I hope that I have not misunderstood something terribly wrong, but the continuous derivative $D=d/dt$ can be considered a transfer function in Laplace space $D(s) = s$, right?
So when I try to discretize it using the bilinear transform (Tustin's method) I trivially get
$D(z) = \frac{2}{T} \frac{1-z^{-1}}{1+z^{-1}}$
When I apply this to a series containing one discrete impulse, the response oscillates at the Nyquist frequency. Even worse, the spectrum around $\omega=0$ is quadratic and not $\sim i\omega$ like it would be expected from the derivative. (Edit: the latter was just due to roundoff error, because the low-freq amplitude got swamped by the Nyquist-peak)
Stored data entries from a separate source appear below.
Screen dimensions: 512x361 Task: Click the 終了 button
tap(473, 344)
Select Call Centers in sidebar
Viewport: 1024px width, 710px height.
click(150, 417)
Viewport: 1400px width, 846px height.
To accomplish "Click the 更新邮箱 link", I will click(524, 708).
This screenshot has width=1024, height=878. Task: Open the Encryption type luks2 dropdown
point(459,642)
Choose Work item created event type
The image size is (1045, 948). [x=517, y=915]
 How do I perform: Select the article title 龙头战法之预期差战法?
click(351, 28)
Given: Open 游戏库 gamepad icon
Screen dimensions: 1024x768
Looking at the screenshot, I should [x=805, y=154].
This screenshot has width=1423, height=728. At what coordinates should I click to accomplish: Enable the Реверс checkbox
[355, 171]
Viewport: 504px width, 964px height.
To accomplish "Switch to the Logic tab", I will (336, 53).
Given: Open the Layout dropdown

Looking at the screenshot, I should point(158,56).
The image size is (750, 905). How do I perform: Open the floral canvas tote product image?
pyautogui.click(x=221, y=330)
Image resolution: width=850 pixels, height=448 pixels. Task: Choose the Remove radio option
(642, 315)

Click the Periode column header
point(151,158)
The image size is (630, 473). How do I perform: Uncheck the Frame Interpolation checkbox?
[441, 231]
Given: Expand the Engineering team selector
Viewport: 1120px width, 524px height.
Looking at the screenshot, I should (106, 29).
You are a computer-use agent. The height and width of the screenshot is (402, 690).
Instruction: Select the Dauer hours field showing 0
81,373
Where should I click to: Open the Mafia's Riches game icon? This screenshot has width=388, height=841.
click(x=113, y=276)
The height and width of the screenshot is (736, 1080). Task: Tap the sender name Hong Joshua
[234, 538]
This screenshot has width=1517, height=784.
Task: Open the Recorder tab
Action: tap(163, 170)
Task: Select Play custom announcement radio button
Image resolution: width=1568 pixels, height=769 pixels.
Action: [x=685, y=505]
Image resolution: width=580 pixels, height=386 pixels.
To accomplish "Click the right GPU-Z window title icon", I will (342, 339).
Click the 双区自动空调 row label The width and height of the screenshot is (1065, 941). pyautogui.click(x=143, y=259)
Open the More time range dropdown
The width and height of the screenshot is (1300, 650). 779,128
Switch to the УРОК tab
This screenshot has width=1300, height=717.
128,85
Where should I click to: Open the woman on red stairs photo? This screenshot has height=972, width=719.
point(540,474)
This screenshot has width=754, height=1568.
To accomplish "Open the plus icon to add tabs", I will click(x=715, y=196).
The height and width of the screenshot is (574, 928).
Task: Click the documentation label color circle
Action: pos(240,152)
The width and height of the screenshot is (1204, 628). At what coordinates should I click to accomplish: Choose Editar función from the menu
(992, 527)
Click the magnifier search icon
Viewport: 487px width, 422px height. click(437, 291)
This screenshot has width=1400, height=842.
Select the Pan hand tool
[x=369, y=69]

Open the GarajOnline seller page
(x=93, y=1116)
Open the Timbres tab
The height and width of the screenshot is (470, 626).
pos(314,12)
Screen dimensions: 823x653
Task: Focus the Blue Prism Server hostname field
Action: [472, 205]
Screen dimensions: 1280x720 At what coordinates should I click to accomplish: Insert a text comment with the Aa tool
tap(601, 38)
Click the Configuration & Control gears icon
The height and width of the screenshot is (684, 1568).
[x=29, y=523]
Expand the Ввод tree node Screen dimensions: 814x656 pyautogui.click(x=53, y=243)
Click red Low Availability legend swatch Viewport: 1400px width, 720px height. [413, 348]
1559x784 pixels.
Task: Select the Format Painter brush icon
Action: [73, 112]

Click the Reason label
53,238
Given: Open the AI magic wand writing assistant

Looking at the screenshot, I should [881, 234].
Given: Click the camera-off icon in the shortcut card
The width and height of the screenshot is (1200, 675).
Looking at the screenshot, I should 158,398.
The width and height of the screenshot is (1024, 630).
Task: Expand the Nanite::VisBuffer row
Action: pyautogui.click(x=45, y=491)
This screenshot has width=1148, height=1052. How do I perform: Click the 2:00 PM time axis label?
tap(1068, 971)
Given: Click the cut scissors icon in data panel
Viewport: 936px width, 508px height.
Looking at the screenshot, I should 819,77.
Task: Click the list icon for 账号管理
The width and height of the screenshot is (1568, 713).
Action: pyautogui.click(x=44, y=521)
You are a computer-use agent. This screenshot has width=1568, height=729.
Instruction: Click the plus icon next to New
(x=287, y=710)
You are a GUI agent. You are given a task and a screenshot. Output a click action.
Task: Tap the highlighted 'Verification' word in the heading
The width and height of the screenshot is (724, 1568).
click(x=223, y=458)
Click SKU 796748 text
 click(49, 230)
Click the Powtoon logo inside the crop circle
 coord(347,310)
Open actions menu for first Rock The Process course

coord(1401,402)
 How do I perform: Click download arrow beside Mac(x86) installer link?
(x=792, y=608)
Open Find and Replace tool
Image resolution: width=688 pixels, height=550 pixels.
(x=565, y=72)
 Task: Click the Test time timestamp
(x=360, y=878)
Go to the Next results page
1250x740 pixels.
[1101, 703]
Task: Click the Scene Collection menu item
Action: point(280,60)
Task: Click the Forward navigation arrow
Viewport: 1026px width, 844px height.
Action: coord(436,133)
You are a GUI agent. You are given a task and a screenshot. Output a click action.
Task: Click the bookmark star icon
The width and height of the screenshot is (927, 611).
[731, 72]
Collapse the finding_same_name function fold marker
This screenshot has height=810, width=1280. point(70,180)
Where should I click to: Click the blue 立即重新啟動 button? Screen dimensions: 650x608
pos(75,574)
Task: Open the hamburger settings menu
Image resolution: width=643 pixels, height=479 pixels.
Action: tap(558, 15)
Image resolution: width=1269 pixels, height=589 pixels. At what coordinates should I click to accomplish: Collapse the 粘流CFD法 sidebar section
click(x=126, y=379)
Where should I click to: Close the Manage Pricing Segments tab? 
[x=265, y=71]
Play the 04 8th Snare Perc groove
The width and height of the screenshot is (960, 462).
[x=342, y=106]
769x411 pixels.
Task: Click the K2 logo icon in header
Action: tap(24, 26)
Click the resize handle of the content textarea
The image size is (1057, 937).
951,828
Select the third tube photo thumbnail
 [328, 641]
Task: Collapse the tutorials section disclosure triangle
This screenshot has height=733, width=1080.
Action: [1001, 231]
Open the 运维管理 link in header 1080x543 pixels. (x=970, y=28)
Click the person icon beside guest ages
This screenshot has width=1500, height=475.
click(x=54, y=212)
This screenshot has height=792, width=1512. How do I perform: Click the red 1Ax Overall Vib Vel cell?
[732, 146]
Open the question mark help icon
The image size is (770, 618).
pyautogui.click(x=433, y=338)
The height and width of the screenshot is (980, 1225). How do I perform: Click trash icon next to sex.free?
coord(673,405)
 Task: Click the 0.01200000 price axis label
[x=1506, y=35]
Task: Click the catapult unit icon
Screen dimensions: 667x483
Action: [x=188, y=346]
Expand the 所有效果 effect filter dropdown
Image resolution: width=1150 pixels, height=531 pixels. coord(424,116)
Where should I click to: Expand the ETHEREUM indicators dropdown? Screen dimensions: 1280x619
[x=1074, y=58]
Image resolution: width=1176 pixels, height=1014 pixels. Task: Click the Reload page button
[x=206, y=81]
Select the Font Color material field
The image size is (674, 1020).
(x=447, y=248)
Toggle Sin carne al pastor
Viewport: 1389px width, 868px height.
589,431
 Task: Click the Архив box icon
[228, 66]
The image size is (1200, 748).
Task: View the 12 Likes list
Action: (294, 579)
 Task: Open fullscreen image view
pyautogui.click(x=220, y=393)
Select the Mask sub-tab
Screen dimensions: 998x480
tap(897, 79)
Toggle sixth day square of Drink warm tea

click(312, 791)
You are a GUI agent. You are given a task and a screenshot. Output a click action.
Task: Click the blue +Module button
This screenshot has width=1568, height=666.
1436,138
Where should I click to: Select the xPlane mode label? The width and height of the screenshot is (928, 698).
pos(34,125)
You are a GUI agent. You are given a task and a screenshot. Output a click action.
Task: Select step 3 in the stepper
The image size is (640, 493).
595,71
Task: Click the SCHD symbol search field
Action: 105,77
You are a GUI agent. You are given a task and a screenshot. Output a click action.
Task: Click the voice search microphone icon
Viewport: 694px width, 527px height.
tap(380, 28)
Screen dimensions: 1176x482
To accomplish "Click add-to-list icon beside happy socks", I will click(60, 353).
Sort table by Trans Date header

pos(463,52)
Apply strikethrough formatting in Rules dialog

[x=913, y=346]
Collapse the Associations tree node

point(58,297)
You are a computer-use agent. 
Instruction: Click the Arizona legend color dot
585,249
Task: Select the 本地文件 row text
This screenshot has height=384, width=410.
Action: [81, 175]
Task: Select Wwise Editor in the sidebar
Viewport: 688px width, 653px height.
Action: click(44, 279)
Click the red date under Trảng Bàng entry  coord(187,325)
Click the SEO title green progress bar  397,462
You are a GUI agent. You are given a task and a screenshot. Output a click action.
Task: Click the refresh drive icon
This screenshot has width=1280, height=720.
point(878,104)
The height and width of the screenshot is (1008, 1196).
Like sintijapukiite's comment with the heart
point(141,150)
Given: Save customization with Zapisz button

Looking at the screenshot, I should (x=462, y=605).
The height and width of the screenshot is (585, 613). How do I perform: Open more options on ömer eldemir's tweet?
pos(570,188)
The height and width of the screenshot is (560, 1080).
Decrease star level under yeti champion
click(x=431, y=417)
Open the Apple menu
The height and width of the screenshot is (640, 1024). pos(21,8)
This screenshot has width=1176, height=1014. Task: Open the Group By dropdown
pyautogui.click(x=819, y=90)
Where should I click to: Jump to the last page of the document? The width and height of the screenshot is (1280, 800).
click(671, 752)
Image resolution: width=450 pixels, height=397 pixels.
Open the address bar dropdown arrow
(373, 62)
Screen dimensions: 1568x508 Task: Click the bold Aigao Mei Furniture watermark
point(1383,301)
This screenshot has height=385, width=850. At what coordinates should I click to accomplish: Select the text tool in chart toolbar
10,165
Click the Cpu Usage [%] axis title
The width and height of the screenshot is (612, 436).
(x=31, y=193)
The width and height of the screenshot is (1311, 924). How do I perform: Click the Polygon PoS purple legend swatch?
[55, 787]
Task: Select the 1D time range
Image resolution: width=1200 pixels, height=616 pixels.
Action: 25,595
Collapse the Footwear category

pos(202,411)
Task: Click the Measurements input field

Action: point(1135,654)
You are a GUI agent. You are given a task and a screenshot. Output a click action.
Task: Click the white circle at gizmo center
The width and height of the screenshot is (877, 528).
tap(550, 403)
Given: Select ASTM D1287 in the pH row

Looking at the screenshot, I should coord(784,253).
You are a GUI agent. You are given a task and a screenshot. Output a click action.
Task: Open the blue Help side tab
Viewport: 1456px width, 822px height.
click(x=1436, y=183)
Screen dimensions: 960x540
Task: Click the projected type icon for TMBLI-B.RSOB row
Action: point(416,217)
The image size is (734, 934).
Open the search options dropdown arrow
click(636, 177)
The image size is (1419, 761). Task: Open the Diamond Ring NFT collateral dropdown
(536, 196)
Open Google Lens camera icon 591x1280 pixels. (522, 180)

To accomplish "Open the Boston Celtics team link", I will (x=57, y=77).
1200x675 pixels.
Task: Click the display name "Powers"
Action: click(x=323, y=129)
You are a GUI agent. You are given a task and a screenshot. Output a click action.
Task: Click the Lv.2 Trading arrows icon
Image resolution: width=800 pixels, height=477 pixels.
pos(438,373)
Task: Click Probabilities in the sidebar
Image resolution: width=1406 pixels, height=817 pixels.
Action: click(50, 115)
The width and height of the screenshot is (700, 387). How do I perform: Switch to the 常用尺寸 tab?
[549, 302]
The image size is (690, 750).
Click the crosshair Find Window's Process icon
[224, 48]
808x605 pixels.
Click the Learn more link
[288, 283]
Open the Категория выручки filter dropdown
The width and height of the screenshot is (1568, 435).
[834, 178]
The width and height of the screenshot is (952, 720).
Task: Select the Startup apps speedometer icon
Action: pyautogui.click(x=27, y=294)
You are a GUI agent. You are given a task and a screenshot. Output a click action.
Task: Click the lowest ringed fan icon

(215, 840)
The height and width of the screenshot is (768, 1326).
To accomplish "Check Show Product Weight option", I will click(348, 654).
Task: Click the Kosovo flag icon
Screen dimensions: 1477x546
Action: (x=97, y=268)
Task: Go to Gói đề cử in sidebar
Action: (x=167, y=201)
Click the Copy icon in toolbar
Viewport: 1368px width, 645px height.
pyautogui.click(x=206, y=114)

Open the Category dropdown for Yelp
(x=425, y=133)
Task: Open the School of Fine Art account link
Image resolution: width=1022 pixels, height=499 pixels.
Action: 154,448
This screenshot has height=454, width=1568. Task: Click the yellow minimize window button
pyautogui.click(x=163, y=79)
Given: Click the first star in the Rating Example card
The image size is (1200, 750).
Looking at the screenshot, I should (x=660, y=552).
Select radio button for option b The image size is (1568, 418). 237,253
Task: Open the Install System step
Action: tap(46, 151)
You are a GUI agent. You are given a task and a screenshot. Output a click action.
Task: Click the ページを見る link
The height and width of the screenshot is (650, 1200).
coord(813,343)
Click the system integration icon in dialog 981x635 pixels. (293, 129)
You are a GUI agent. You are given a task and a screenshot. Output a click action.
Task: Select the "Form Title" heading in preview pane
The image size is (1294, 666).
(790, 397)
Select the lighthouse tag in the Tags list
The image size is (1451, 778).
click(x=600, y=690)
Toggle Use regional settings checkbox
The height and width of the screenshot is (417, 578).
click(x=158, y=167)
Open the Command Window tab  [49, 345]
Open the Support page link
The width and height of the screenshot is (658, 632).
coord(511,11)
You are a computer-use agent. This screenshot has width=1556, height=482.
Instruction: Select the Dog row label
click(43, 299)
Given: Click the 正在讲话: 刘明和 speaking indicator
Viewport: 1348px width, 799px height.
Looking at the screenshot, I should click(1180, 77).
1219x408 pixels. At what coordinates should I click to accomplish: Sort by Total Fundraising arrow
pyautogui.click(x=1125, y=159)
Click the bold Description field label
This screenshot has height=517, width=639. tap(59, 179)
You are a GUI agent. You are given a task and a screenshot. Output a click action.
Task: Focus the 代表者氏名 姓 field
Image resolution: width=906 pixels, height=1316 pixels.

Although I know of course how well the bilinear transform works for discretizing all kinds of filters, it is hard for me to understand, why it is considered superior if it seems to fail so miserably for something as simple as the derivative, which can otherwise be easily represented by first order finite differences:
$D(z)=\frac{1-z^{-1}}{T}$
or even second order (symmetric) finite differences
$D(z)=\frac{1-z^{-2}}{2Tz^{-1}}$
I am sure it all has a very simple explanation, but I can't see it.
PS: What is all the more confusing: when I apply the bilinear D(z) to a step function, the result is (correctly) a single peak. Consequently the inverse of the bilinear D(z) applied to an impulse yields the step function, like it has to be. What is going on there?